OH NO, I told him respectfully that I believed that the man he risked his life to save by leaving the fox hole was my father.  I described how he would have looked at the time and your dad agreed it sounded exactly like him. I explained that there was no way he was a coward in my book, and that he was a brave man.  I could tell your dad was choking up a bit so I promised to write him a letter.

 I went on to write you father a letter explaining that because of his bravery my father made it home to his wife for 47 more years of adoring marriage, and that he had four more sons after that injury, of whom I am the youngest of the five.  My oldest brother was a cadet at West Point, my next brother served in the Green Berets, My third brother was in the U.S. Navy, and my other brother and I are family men.  All of us have college degrees and two have masters.  My father up until 2003 lived in Merritt Island, and he lived to see his great grand children.

I attribute the single fact of my existence to one lion-hearted, selfless man:  your father.  I reported this coincidental sighting of the video to a friend/reporter who followed up with a story.  But your dad, like most men of that period, did not say much.

All I can tell you is Captain Ed Reep is my hero. He not only saved my dad’s life but his actions set in motion the life of a family tree.  Surely God was directing your father’s steps that cold January day in Italy.

As for you mom, my heart goes out to you; my father suffered dementia also, and I was vigilant by his bedside the evening he entered into the Kingdom of heaven.

Susan if your father is still alive, please tell him that I think about him every day and that I thank the Lord for him. I just wanted to reach out to you as your dad has been on my heart for many years.  As I searched for him I came across your website.  It gives me great pleasure to share this story with you.

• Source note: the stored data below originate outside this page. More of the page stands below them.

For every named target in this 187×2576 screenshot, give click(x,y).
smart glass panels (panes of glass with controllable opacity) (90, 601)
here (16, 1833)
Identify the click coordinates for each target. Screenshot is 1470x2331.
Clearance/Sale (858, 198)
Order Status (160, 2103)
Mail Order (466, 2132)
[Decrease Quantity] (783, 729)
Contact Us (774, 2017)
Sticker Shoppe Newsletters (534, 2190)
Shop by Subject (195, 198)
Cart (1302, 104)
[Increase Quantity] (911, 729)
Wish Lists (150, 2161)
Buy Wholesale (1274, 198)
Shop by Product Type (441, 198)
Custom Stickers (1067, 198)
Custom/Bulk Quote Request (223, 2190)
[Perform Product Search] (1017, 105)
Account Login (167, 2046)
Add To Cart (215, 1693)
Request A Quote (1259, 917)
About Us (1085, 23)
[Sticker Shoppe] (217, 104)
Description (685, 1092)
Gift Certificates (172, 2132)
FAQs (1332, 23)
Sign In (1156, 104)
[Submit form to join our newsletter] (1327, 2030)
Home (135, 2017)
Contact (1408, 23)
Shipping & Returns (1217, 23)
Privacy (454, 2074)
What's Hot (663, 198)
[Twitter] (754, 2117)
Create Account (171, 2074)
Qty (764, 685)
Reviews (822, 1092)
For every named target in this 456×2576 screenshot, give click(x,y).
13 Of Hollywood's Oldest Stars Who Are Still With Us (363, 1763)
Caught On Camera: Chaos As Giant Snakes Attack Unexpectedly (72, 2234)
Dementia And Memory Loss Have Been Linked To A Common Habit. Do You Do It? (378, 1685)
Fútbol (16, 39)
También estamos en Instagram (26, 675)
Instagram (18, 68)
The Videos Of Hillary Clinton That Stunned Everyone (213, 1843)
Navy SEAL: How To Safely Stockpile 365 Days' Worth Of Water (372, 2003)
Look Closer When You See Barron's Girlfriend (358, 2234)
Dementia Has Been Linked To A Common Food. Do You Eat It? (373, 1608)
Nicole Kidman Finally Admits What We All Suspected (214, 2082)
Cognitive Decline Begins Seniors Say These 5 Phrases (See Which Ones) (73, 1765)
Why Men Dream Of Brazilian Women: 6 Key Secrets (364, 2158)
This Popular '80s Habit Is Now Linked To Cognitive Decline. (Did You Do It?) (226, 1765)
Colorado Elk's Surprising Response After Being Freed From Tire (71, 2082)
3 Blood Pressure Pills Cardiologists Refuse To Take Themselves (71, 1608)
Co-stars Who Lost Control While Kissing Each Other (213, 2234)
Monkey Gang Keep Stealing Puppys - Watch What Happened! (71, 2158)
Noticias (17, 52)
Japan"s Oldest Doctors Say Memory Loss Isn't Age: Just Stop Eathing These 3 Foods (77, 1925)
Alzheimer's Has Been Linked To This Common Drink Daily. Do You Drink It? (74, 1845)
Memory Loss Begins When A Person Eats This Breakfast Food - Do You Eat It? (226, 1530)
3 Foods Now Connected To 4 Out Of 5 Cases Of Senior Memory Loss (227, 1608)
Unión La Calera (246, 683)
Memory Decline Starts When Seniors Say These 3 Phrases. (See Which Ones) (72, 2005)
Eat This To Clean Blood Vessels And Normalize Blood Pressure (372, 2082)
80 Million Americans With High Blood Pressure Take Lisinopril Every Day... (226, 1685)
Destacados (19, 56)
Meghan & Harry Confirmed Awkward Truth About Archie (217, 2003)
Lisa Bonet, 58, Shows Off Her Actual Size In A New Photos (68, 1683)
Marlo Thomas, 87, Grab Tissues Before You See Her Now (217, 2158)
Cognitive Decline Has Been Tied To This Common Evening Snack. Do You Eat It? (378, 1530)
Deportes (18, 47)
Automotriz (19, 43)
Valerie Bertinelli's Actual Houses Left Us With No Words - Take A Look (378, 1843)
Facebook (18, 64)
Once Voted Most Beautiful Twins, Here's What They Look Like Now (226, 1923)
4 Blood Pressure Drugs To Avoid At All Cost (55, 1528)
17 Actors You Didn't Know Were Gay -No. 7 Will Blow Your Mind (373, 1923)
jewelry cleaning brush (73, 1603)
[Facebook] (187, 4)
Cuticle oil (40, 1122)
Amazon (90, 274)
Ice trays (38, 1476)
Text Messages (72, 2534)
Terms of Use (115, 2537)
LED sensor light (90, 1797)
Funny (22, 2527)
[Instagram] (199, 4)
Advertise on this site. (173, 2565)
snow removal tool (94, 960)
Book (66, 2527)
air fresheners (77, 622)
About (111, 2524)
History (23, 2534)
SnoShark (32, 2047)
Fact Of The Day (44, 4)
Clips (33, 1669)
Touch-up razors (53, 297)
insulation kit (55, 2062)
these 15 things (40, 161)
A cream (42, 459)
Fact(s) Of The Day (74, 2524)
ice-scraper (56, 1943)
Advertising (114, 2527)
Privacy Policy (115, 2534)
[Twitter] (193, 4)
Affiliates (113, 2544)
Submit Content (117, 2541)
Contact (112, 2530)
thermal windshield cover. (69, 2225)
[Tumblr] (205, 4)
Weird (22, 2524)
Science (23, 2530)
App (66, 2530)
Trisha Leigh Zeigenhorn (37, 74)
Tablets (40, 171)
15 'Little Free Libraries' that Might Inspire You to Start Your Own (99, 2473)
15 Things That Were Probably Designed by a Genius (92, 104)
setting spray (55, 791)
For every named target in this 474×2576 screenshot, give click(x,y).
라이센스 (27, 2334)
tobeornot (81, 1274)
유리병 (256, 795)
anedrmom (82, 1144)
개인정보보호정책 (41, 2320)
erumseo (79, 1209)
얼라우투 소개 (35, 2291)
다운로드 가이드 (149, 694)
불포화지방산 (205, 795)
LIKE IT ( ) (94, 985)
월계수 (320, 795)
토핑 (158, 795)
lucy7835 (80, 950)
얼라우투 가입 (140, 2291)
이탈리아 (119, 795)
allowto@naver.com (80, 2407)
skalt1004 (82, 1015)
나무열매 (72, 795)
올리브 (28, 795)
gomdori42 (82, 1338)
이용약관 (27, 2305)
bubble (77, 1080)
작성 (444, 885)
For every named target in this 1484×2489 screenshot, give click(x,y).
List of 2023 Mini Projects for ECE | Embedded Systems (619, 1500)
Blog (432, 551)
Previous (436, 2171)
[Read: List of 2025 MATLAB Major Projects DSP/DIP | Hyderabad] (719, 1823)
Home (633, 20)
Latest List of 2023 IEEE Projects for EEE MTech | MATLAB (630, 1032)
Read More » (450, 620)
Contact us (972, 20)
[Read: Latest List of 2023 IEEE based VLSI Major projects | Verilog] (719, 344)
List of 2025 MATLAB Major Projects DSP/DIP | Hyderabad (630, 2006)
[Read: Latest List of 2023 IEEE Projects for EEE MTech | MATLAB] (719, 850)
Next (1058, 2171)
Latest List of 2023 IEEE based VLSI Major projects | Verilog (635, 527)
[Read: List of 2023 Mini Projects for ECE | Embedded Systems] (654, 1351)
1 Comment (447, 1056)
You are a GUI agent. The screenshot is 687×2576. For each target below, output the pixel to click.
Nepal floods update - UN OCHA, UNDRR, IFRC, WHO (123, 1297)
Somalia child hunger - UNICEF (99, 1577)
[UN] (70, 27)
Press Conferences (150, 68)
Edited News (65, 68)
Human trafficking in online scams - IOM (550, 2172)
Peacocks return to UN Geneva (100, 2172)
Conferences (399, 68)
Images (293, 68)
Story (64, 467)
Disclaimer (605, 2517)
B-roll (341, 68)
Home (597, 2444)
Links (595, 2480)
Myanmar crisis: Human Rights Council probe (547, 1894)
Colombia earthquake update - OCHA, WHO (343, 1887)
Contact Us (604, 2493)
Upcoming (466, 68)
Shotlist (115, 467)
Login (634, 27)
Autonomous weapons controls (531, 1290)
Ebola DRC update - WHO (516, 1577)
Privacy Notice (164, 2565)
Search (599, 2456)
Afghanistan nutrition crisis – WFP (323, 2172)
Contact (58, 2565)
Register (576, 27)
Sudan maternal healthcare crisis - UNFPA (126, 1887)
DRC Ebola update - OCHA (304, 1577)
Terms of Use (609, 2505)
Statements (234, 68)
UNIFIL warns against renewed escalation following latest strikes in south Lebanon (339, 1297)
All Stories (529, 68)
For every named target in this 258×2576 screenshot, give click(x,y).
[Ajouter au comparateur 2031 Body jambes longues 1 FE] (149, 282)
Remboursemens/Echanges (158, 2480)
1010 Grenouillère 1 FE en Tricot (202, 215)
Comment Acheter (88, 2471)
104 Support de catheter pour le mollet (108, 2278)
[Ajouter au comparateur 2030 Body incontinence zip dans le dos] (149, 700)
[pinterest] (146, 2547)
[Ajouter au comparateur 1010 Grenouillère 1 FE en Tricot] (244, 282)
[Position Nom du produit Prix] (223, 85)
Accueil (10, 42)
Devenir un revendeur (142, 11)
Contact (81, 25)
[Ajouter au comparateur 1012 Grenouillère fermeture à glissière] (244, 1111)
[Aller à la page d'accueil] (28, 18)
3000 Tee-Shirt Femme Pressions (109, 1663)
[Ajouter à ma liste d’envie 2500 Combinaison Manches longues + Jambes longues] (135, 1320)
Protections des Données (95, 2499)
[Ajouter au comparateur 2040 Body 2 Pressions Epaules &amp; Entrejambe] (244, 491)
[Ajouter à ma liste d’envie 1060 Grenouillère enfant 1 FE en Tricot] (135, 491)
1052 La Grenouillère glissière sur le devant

I hope you have a very peaceful and joyous Christmas season.

Peace,

Ben Clark

What a gift Ben gave me with this email.  He gave a gift to my dad also, who is 93 and sill living independently (more or less).  I printed the email and took it to him.  When he got to the part about Martin Clark enjoying 47 more years of marriage and having five sons, Dad was overcome.    He said that maybe he had done something worthwhile in his life.

And Ben found me because of my web page.  That in itself is reason to continue my blog.  Being “found” can lead to unexpected treasures.  I’ll try to write another post before four more months have passed.  Maybe I’ll find my voice again.